Because of the great demand among our readers and the complexity of the subject, we focus on connectivity to PCs in the early columns, leaving connectivity to other kinds of systems for another day. When we talk about PCs, we refer in general to personal computer systems including IBM-compatible Intel-based PCs (especially those running Microsoft Windows), Apple Macintoshes, and PowerPC systems, all running non-Unix, non-NT operating systems. These represent most user's desktops, not soon to be displaced. We're fighting them by joining them, offering the extra power, features, flexibility, and tools available only in advanced 32- and 64-bit operating environments.
We'll also examine the emergent enterprise desktop -- the PC's "advancing" hardware, network, and system software, and enterprise-enabling technologies. These near-future, post-adolescent personal systems' technologies will soon connect your desktops to the world, let alone within your organization.
But first, the basics.
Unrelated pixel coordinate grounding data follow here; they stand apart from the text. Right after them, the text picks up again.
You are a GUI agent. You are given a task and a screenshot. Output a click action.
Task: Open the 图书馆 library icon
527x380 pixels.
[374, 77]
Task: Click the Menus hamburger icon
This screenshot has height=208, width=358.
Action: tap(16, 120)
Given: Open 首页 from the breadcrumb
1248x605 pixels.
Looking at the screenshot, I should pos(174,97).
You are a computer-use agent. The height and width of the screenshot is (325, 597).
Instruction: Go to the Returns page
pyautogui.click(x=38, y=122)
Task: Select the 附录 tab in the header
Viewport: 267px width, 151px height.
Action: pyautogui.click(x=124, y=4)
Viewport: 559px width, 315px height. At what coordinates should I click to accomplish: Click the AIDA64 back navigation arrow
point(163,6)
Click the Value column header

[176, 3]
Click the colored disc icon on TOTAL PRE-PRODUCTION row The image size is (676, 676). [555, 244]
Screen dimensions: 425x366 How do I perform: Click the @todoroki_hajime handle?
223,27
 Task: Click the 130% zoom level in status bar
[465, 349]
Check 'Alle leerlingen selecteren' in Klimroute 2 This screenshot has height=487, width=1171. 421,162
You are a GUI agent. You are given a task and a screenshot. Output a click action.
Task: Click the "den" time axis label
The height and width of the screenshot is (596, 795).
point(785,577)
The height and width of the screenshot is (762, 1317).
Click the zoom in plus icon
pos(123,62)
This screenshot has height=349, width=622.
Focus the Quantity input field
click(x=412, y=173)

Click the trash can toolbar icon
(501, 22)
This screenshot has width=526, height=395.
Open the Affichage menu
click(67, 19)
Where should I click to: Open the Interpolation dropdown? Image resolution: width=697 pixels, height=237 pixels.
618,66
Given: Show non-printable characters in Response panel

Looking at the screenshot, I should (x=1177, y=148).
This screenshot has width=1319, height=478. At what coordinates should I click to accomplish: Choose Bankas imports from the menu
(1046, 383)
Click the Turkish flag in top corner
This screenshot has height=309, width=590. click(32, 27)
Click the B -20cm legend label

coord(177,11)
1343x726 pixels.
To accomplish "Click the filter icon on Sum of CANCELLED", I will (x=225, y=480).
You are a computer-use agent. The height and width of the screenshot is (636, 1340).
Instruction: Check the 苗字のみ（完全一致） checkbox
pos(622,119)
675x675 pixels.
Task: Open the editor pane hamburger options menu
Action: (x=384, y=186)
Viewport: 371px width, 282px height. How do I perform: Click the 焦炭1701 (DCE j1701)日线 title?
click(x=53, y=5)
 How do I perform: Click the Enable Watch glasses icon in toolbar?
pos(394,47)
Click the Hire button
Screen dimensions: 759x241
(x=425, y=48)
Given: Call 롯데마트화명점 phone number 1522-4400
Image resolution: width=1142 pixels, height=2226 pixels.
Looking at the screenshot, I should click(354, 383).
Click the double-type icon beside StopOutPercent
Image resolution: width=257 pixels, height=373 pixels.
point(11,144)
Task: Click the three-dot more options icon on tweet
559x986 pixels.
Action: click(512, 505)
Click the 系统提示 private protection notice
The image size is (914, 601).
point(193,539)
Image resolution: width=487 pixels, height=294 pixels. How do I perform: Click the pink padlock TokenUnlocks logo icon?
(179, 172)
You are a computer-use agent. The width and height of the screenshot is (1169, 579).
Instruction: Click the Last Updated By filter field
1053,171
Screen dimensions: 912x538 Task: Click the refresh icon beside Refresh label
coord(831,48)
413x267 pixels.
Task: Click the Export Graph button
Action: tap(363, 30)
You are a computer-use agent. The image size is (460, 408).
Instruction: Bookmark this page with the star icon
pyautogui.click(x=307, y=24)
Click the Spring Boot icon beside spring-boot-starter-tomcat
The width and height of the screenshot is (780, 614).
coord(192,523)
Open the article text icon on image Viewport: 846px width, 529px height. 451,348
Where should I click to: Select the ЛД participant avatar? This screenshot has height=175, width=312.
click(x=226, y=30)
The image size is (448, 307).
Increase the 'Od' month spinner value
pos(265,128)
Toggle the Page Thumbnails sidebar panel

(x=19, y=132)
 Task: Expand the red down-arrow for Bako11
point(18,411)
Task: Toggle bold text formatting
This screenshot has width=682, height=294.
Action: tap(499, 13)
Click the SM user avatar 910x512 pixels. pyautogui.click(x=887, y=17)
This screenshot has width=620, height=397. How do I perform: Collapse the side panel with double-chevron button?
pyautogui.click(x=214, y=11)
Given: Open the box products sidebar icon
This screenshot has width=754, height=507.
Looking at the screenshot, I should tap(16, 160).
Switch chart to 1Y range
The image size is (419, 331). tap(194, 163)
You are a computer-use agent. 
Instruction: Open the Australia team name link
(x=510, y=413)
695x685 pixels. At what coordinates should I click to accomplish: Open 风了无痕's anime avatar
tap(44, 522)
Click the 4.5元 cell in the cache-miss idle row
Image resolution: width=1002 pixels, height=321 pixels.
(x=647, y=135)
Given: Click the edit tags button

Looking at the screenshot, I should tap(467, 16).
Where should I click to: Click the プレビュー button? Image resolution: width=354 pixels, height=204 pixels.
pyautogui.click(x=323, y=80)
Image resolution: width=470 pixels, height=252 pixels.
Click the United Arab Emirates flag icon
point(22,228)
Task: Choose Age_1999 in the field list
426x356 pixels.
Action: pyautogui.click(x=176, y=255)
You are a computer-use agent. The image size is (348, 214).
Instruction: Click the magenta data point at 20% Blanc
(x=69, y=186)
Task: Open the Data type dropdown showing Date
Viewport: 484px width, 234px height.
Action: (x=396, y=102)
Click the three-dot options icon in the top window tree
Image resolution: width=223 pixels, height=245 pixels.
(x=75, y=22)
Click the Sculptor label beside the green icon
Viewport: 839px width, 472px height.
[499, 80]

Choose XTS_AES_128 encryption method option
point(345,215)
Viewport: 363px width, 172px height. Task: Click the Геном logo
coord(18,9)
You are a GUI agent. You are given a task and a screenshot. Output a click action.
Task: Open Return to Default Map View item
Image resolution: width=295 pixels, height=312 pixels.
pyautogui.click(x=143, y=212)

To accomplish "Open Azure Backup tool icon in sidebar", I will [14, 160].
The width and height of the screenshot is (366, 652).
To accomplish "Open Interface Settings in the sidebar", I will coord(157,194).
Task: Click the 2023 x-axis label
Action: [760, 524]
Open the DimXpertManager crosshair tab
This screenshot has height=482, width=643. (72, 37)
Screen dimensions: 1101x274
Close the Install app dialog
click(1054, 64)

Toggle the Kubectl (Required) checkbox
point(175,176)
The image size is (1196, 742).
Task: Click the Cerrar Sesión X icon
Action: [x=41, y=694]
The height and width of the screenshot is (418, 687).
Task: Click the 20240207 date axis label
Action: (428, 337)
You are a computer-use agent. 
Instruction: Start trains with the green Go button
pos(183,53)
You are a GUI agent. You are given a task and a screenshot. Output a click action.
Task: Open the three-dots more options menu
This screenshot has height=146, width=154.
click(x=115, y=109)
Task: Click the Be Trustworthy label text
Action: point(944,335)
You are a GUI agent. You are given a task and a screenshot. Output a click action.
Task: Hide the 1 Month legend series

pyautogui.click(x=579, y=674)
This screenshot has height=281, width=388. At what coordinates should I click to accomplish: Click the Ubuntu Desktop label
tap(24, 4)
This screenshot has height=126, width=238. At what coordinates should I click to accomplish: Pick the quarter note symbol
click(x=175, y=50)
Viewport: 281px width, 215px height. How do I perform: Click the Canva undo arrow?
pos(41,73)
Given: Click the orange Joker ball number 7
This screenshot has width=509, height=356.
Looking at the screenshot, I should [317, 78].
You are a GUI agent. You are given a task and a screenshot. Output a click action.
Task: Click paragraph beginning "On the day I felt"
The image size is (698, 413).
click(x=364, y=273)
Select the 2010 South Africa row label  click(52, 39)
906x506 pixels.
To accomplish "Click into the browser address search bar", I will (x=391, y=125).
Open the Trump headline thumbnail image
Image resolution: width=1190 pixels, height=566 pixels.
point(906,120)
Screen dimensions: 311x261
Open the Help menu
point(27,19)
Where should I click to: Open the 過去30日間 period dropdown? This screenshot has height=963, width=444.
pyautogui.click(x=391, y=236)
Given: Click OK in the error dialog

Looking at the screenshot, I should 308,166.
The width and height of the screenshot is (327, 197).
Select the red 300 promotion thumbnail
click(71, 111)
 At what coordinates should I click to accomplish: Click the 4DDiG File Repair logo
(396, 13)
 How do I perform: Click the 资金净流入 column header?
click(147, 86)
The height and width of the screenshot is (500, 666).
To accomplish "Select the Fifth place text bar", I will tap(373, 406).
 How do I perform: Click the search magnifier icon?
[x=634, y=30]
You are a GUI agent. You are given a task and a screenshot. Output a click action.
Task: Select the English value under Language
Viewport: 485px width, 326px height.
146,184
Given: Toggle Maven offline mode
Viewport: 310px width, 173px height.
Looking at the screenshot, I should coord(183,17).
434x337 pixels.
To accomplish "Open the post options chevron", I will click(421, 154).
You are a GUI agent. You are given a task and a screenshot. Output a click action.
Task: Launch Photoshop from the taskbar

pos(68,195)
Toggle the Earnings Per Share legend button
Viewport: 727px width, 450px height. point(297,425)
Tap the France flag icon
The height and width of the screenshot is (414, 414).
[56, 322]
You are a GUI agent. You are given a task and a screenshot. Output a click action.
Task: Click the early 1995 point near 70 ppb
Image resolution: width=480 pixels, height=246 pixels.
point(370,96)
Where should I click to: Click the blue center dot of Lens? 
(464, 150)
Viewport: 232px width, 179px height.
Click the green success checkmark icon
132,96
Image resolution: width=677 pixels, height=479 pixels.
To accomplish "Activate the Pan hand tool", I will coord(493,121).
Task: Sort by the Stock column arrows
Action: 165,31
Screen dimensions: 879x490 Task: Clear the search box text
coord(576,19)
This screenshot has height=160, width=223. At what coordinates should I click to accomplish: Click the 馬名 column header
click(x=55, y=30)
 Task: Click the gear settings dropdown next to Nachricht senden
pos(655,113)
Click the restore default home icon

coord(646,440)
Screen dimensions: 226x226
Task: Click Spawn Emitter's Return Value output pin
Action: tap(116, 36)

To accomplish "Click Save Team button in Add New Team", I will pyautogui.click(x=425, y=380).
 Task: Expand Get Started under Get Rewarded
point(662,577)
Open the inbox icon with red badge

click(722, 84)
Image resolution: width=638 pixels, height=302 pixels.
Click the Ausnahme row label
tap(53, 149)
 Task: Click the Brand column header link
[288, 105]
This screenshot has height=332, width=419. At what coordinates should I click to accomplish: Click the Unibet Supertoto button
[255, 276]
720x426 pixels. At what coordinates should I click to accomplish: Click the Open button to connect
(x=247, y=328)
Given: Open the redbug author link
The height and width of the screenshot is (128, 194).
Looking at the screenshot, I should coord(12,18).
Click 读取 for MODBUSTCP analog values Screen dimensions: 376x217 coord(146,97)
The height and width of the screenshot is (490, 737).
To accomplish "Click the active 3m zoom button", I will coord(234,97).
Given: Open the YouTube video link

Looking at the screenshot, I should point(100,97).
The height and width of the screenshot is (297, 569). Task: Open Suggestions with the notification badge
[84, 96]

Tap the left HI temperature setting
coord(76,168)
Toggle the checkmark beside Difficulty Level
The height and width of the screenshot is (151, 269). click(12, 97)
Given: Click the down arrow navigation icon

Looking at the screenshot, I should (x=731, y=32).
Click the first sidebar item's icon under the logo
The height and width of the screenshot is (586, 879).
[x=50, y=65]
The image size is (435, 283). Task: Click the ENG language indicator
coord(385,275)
We'll lay a solid technical foundation for PC-to-Unix connectivity by taking a detailed look at the technologies and products that can bring enterprisewide applications and data to today's personal desktop. We'll try to talk about PCs in terms Unix professionals can understand.
PC-connectivity basics
Connecting personal systems to Unix involves four main layers: the network interface card, device drivers (principally for Ethernet networking), a TCP/IP stack, and applications.
Current Macintosh and future PowerPC Reference Platform (PReP)-compliant systems use standardized system components and protocols that make all these layers rather easy to implement. The much more prolific IBM-compatible PCs, on the other hand, generally lack plug-and-play networking components (though that's coming soon), so you need to patch together a disparate collection of hardware and software, each complete with its own slew of installation and configuration problems.
Let's start at the very bottom layer, the hardware and network interface.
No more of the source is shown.